Anyone have a better solution than terminating the agent which showed this error? In our experience, once you see this, it starts happening more frequently until that agent is useless and must be replaced. (our agents are in an ASG, so not a huge deal, but it’s a pain).
This time it took 13 days from boot to first incident of error.
Back of the envelope math from daily build number averages (aka inaccurate) would be after around 200 builds on that agent.
FYI this error originates in the the docker daemon, not in Drone, and could indicate a problem with Docker. We have limited ability to troubleshoot Docker issues, however, these are some things I would research:
check your Docker daemon logs for errors
check the Docker resources on the host. is there a buildup of resources?
do you need to run a prune?
do you need to upgrade to a newer version of Docker?

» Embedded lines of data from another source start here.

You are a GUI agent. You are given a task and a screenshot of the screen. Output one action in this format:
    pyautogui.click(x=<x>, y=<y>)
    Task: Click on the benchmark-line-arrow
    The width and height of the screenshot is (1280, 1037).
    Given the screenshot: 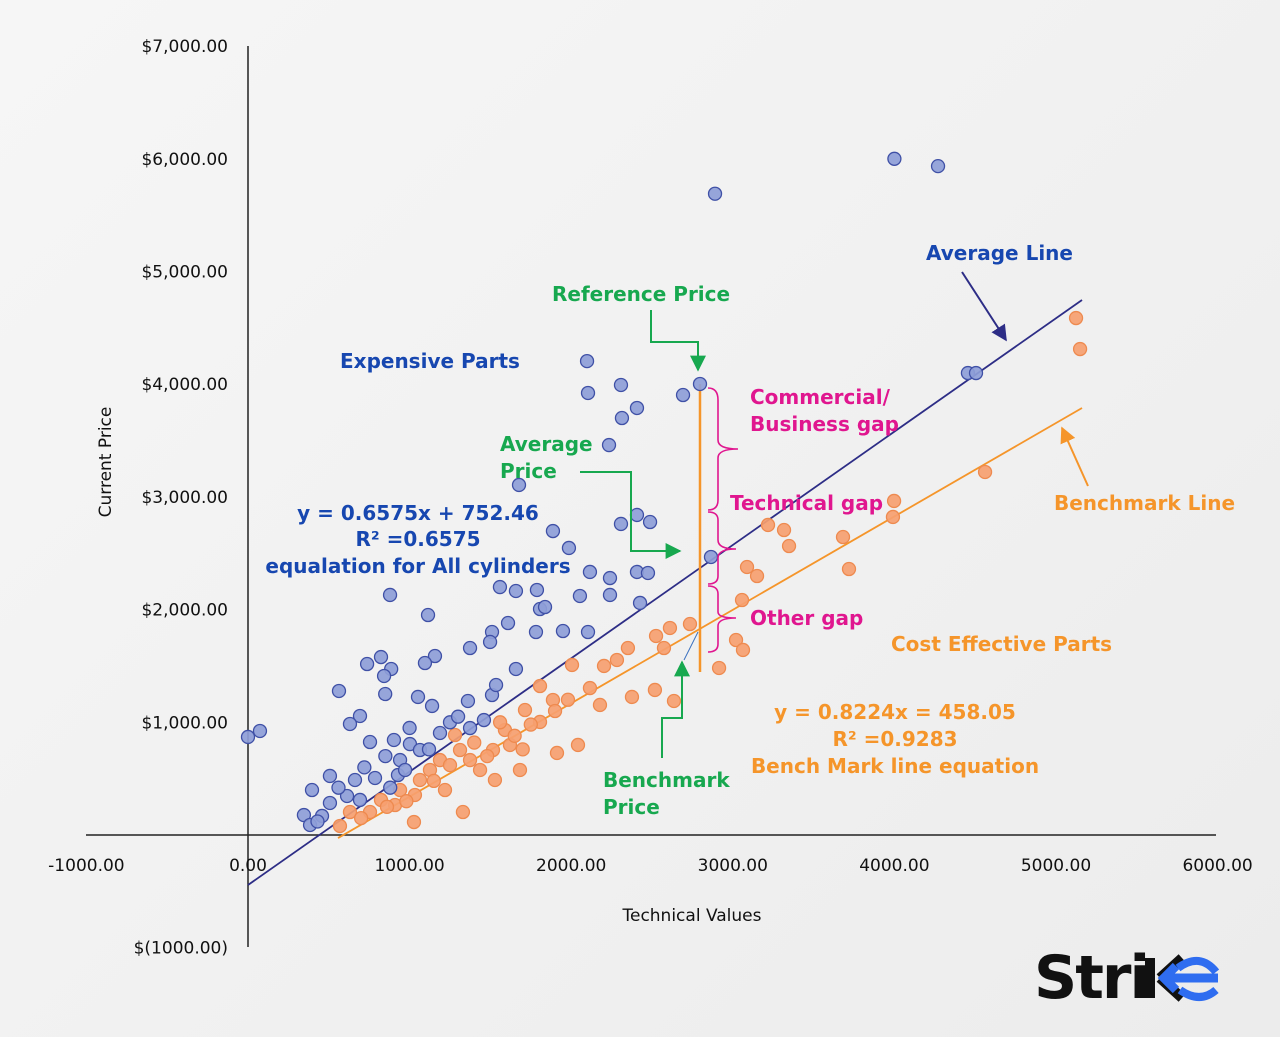 What is the action you would take?
    pyautogui.click(x=1074, y=456)
     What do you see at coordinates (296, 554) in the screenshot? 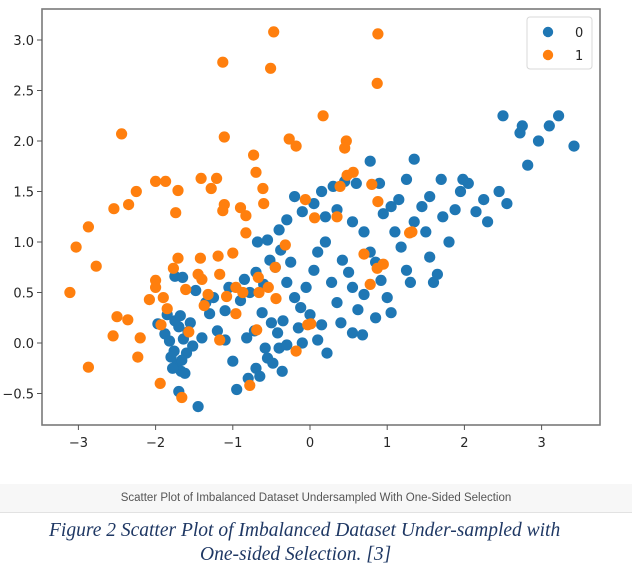
I see `figure-caption-line-2: One-sided Selection. [3]` at bounding box center [296, 554].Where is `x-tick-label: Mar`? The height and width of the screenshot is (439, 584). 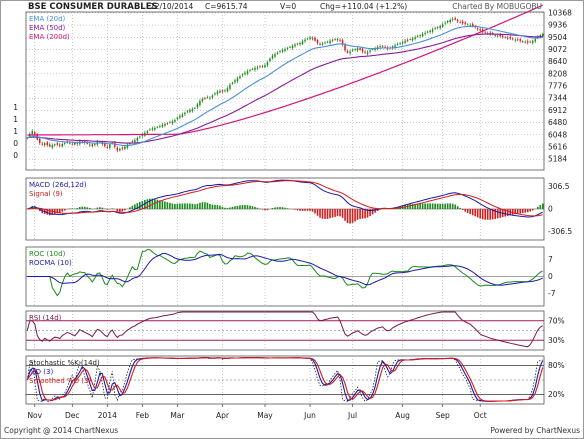 x-tick-label: Mar is located at coordinates (178, 416).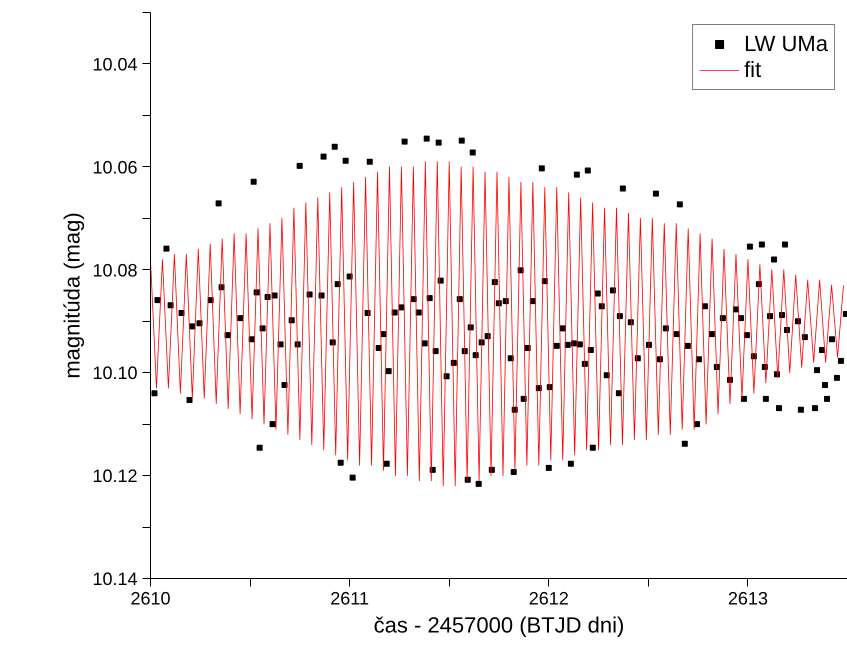 This screenshot has height=668, width=847. I want to click on y-tick-label: 10.12, so click(115, 476).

are you allowing developers to mount the host machine socket and interact with Docker directly? Is it possible they are not cleaning up after themselves?
are you using a tool that tries to periodically cleanup Docker resources? These tools are often too aggressive and remove networks before Drone is done using them.
FWIW this has not been a problem for us at cloud.drone.io.
This handles pruning images, containers and volumes created by Drone. This does not prune objects that your users create out-of-band by mounting the host machine Docker socket in their pipeline, so that is the only caveat.